Dimanche 16 Juin, 2019

Les employés de la M. Isaïe Jeanty reprennent du travail dans la peur

La façade de la Maternité Isaïe Jeanty./Photo: Facebook

La façade de la Maternité Isaïe Jeanty./Photo: Facebook

Fermée au cours du mois de mai pour insécurité, la maternité Isaïe Jeanty a réouvert ses portes depuis jeudi dernier. Mais cette paix qui règne à Chancerelles est fragile et la guerre des gangs peut resurgir d’un moment à l’autre, a confié une source digne de confiance.

Toujours apeurés et sentant encore souffler sur eux de grands vents de panique, certains employés de la Maternité Isaïe Jeanty ont timidement repris, jeudi dernier, leur travail à Chancerelles.

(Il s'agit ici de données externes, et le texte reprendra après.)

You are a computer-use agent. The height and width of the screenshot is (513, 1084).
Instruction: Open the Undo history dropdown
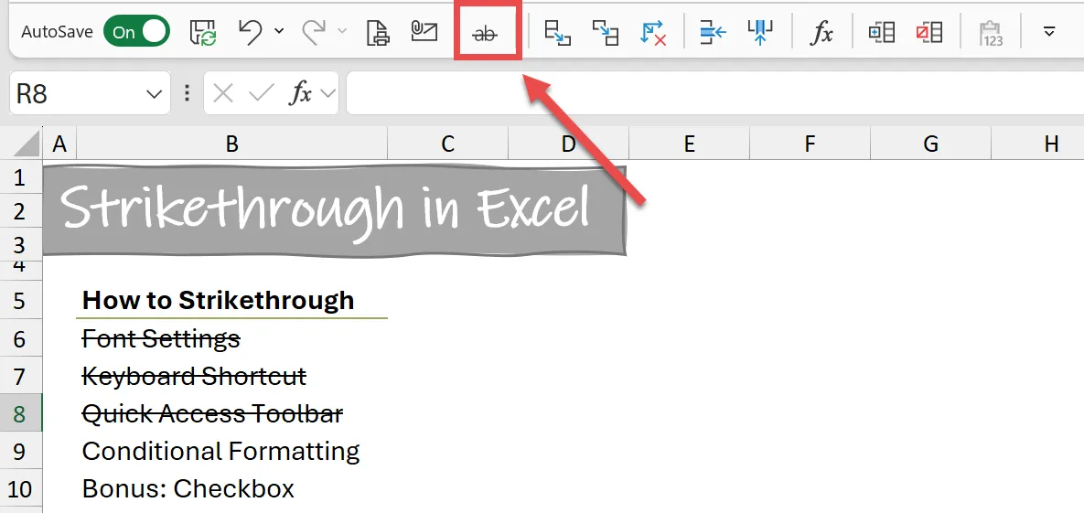(278, 32)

Lire : Chancerelles : la maternité Isaïe Jeanty fermée pour cause d’insécurité

Ce centre hospitalier était la cible d’individus armés et des membres de gangs issus du quartier de La Saline, entre autres. La Maternité a dû être fermé jusqu’à nouvel ordre. Décision qui n’a pas plus aux habitants, aux médecins, aux infirmières et aux autres cadres de la MIJ.

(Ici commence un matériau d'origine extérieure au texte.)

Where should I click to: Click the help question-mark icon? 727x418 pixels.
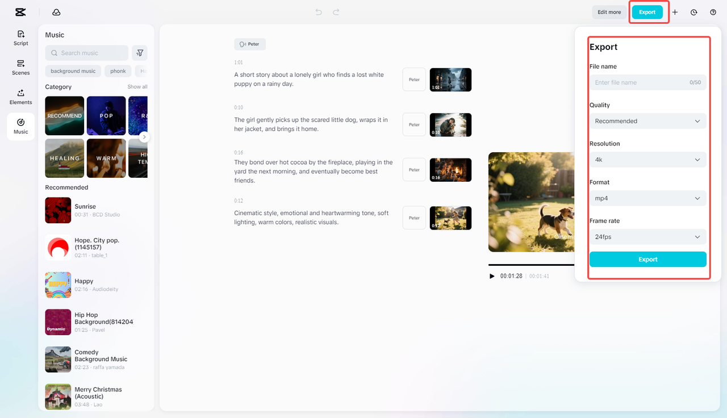(x=713, y=11)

Depuis une semaine, elle a recommencé à fonctionner.  Mais tout n’est pas encore rose, a confié un des membres du personnel médical, contacté ce jeudi par téléphone.

Hier mercredi, des coups de tirs ont même été entendus, a-t-il confié à la rédaction, confirmant pour nous que le ministère de la Santé publique a autorisé la réouverture de ce centre hospitalier, le seul du pays spécialisé dans les soins obstétrico-gynécologiques.

Dr Chantal Junior Datus, Directeur médical, a indiqué au quotidien Le Nouvelliste  que les responsables de l’État au niveau du ministère lui ont intimé l’ordre de « reprendre incessamment les activités ». Il affirme que résidents et médecins de service sont sur place pour offrir les soins que nécessitent les cas des patients mais évoquent un manque d’anesthésistes dans le personnel. La maternité devrait avoir 8 à 9 mais n’en a actuellement que quatre, toujours selon ses propos. Ce déficit d’anesthésistes pourrait, à l’avenir, provoquer une paralysie à la maternité, a-t-il prévenu.

Toutefois, les autorités étatiques et quelques unités spécialisées de la PNH sont appelées à traquer les bandits et à garantir la sécurité du bâtiment, ainsi que des employés.

Les risques de se faire attaquer en chemin par des malfrats sont encore là. D’autant que les gangs n’ont, semble-t-il, pas encore fini de laver leur linge, a-t-il conclu en fin d’entretien.